Similar to the behaviors shown in Figure 7 but oriented in the opposite direction, Figure 8 depicts the three-dimensional Pareto front for the PSNR average values. In this metric, the IDCNN filter demonstrates the best average values for the maximization multi-objective problem, followed by the GP filter, for $p=0.05$ and $0.10$. However, it is unclear which one of the average values of the IDCNN, GP, or GSAPA filters is the second closest to equilibrium for $p=0.15$ and $0.20$. It is also hard to determine which of the filters yields the furthest average values from the optimum. Unlike in Figure 7, the DBAIN is in a two-dimensional extreme point concerning the equilibrium point across all noise densities, followed by the NAFSM. Similarly to Figure 8, but with normalized values, Figure 9 and Figure 10 present the three-dimensional Pareto fronts for the SSIM and FSIM average values, respectively.

6. Conclusions and Future Work

This work presents an adaptive filter designed for the removal of three prevalent types of impulse noise, namely salt and pepper, uniform, and correlated noise, in color digital images. The proposed filter employs a two-step process, leveraging a binary classification model to identify noisy pixels within the image, followed by a correction step tailored to the specific color channels. What sets this proposed filter apart from the majority of filters utilizing classification models for noise removal is its high level of interpretability. This interpretability is a result of the evolutionary approach taken during model training—a process rooted in the principles of the genetic programming paradigm. By evolving the model through an iterative genetic programming framework, the resulting filter not only achieves effective noise reduction but also provides insights into the decision-making process of the classification model. Another distinctive feature of the training is that it only required a single image purposefully contaminated by the impulse noise models. Using a unique training image was particularly useful in reducing the computational complexity.

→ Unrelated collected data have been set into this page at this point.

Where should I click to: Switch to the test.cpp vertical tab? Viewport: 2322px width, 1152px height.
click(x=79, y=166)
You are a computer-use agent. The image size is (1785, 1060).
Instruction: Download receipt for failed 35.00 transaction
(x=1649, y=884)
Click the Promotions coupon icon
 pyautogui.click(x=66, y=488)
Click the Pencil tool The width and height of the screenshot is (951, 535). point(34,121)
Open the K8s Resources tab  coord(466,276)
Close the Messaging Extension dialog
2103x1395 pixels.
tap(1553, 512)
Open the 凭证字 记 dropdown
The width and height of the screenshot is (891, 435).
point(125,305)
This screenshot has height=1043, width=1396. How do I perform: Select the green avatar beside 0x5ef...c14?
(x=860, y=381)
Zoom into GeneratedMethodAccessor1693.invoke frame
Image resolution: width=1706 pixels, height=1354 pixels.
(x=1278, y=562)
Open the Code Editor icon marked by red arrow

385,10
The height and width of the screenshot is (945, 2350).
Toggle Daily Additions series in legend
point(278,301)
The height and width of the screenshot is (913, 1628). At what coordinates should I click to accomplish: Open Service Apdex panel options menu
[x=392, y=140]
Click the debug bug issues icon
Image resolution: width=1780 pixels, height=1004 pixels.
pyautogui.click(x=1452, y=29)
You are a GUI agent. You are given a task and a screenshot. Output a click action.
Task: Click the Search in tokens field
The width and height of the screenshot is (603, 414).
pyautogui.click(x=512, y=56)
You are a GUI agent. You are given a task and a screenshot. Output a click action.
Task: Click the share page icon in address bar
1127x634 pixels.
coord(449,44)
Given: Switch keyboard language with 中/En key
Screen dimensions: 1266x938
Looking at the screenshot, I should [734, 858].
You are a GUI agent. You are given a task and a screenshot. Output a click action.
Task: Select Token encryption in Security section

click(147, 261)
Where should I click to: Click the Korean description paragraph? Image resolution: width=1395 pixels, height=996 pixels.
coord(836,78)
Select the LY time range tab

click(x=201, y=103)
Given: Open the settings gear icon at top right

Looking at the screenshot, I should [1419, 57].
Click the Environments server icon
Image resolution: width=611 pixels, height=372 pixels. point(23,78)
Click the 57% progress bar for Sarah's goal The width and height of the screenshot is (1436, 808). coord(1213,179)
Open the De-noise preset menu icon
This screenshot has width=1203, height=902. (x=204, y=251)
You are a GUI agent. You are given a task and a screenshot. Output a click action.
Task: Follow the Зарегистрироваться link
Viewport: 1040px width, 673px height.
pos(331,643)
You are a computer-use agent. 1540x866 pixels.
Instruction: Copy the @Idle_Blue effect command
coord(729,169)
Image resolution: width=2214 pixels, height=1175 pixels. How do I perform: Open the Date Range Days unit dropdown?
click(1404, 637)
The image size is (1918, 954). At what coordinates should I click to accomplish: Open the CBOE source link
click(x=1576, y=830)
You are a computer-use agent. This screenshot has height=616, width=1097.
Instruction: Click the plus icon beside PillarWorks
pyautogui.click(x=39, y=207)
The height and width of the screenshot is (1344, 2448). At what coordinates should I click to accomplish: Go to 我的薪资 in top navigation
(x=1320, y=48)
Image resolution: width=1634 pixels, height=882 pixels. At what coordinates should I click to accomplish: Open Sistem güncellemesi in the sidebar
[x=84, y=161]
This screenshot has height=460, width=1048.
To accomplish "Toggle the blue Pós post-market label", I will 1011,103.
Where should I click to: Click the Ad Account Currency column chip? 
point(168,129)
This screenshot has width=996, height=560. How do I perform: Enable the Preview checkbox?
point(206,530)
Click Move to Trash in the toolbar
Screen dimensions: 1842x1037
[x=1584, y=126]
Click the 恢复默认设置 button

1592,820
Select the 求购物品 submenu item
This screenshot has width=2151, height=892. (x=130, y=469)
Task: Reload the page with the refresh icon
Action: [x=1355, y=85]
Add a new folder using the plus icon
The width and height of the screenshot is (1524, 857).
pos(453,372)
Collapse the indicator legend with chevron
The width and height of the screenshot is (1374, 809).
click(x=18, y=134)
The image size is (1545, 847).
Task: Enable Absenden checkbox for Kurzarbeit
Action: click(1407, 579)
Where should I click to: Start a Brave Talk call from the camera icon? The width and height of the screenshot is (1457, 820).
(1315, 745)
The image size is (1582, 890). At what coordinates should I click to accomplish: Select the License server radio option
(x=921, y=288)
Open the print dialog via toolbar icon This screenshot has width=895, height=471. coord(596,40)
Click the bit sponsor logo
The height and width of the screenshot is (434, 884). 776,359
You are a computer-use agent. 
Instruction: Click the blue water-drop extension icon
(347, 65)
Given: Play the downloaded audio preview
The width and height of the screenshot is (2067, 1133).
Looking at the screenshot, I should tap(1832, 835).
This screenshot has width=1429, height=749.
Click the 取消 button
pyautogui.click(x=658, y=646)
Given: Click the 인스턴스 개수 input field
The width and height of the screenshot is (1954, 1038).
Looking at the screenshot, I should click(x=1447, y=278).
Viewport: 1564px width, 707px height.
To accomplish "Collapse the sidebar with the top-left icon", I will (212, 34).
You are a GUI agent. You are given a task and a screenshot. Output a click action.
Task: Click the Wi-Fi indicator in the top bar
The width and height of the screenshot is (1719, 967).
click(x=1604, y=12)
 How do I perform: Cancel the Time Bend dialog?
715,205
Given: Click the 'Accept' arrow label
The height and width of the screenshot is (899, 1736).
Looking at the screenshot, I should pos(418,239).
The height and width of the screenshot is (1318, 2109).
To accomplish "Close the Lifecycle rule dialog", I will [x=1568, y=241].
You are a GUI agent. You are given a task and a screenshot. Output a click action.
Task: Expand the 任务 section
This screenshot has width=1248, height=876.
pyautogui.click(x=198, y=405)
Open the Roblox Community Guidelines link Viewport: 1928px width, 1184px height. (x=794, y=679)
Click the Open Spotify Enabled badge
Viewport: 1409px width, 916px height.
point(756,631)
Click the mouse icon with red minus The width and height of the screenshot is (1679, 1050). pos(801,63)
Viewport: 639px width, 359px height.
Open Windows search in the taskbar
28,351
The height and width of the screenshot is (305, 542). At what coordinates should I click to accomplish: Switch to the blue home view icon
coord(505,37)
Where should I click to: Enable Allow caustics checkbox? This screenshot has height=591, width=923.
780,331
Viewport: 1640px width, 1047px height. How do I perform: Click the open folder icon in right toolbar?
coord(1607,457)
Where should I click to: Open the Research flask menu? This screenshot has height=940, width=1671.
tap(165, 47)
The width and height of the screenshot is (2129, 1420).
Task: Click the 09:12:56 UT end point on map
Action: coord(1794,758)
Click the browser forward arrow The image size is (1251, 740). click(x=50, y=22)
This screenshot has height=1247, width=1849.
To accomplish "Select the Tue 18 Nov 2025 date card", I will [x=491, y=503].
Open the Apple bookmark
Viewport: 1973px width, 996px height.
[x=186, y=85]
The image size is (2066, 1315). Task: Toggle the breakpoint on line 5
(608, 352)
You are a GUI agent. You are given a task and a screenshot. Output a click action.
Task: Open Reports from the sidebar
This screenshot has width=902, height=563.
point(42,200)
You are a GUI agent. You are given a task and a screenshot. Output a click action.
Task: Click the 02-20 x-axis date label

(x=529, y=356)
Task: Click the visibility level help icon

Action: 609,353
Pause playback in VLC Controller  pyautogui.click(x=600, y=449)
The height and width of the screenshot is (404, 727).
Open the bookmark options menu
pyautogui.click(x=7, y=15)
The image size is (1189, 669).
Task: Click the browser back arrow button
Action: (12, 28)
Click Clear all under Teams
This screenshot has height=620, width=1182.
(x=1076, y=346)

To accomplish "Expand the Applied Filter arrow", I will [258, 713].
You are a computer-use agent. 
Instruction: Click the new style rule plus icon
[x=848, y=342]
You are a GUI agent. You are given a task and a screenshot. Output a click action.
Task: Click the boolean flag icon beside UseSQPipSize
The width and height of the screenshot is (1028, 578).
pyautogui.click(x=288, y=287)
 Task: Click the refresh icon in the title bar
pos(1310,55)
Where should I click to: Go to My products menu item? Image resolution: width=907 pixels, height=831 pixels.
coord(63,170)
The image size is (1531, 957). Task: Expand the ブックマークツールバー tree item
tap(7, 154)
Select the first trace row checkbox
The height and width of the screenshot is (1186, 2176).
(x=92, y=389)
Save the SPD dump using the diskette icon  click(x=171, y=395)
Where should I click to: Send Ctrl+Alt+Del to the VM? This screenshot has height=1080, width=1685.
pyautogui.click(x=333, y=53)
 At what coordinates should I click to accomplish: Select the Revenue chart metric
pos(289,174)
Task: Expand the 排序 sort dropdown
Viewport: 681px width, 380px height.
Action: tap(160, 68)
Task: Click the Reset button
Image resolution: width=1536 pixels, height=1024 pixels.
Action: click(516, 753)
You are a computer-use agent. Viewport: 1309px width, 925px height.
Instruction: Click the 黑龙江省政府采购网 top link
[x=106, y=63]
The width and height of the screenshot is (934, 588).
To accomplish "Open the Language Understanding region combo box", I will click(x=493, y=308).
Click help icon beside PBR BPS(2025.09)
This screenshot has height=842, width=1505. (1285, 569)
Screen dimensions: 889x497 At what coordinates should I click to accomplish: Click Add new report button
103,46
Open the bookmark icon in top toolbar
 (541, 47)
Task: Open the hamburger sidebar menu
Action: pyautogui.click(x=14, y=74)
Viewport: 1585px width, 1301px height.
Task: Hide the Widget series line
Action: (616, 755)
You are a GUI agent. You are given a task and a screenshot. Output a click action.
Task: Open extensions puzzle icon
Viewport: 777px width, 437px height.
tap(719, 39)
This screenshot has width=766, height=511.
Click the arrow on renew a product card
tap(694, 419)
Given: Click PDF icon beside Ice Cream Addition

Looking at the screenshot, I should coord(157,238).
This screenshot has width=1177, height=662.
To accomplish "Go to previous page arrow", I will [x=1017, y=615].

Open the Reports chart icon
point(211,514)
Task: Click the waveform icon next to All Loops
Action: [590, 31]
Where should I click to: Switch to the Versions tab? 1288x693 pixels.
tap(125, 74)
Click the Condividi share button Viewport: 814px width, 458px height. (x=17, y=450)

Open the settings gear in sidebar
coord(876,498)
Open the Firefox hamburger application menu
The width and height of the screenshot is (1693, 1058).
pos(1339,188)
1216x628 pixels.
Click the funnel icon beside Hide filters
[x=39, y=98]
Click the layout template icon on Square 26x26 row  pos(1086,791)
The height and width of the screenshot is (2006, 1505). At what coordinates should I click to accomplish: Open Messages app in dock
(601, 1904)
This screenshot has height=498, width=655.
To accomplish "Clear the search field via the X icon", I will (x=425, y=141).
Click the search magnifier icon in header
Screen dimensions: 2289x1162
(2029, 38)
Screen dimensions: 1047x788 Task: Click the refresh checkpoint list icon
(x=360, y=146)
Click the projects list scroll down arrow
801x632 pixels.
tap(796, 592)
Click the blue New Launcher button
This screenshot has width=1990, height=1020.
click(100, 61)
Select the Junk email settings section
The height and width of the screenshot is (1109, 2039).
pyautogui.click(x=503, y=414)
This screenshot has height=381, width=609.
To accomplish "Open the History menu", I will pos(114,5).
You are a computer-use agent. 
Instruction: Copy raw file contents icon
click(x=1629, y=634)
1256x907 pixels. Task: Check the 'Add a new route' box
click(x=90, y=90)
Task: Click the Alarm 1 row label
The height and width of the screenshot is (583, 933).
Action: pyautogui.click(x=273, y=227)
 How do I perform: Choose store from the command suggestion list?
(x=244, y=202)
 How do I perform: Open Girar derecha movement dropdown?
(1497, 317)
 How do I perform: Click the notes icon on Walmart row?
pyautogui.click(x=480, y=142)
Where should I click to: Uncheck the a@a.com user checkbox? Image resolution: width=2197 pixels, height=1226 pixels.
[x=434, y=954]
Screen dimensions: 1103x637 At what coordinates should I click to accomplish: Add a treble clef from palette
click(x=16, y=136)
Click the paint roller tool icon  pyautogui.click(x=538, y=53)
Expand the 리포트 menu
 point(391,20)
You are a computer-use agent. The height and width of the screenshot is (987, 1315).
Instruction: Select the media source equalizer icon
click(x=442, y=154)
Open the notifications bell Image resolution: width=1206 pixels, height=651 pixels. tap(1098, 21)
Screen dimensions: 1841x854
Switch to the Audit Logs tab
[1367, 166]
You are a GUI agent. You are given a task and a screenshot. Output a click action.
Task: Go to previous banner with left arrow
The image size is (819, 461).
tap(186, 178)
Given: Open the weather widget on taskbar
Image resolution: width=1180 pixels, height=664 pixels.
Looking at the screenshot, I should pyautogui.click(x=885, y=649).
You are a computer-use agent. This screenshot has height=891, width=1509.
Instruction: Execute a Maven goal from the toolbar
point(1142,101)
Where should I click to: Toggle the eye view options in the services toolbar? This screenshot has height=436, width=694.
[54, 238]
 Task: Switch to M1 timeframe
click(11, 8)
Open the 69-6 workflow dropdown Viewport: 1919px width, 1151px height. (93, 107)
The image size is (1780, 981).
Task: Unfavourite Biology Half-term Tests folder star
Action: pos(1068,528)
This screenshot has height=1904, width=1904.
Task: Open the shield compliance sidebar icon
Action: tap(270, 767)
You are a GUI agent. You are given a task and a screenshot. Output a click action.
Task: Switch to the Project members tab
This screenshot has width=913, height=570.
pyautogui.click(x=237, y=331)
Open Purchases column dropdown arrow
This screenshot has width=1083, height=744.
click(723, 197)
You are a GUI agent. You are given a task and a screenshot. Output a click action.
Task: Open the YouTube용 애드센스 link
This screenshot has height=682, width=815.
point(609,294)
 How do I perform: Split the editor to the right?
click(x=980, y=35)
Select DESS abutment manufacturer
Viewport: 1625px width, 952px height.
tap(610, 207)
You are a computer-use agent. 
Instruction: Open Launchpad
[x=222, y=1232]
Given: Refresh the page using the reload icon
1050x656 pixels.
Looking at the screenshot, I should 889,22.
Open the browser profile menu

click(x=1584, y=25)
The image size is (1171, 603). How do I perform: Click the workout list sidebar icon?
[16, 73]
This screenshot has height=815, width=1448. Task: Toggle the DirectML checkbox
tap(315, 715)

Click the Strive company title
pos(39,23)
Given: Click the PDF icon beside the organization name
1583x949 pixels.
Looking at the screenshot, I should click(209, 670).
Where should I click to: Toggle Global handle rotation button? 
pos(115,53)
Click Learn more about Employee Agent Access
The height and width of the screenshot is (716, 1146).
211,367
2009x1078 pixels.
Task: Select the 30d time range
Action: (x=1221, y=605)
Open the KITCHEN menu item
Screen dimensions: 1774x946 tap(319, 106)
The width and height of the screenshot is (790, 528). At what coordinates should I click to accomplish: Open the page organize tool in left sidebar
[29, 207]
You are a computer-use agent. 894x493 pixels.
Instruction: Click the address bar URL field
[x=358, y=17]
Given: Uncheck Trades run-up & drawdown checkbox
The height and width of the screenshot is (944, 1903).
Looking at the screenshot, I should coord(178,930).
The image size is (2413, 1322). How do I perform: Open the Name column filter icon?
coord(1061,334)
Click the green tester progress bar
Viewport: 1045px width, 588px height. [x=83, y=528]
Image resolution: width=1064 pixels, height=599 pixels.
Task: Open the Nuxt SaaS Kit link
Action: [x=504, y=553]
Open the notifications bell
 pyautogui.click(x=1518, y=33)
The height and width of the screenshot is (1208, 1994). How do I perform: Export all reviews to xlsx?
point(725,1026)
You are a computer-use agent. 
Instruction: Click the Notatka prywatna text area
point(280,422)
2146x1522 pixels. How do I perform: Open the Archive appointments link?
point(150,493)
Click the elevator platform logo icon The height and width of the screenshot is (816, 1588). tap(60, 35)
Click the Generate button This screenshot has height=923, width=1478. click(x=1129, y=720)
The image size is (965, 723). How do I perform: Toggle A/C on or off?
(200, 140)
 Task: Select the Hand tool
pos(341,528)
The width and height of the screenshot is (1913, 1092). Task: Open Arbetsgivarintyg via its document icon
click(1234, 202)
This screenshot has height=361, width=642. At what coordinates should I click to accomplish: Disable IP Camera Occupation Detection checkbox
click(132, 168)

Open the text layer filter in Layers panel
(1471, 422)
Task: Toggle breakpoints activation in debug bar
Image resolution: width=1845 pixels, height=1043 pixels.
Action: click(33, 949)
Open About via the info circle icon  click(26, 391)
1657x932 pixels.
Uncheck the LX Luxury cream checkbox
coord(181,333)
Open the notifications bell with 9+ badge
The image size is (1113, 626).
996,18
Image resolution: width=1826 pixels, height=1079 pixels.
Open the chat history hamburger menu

An experimental study was conducted to evaluate the performance of the proposed adaptive filter. A comparison with other filters was performed via the four image quality metrics (PSNR, MAE, SSIM, and FSIM). The experimental results show that most comparison filters present variability in the values of their quality metrics depending on the noise model and the image characteristics. In this vein, the proposed filter, called GP in Table 4 and Table 5, consistently obtained good performance values, second only to the ICDNN, which uses a deep learning-based approach. When measuring efficiency as a minimizing/maximizing multi-objective problem, as shown in Figure 7, Figure 8, Figure 9 and Figure 10, the proposed filter is one of the closest to an equilibrium point across all images and noise models used in the experiment, on par with the ICDNN and GSAPA filters.

Future work will focus on the integration of alternative machine learning techniques for the identification and correction of noisy pixels in color digital images. An intriguing avenue of exploration would be predicting the correlation of color channels to facilitate improved pixel replacement strategies within the image. This innovative approach holds promise for further enhancing the robustness and adaptability of the proposed adaptive filter in diverse real-world scenarios. It would also be interesting to explore how the genetic programming algorithm can be fine-tuned or adapted according to user preferences and specific requirements for noise removal in color images. Finally, optimizing the evolutionary settings of the genetic programming algorithm by employing other metaheuristic algorithms or ensemble approaches is also a topic left for future research.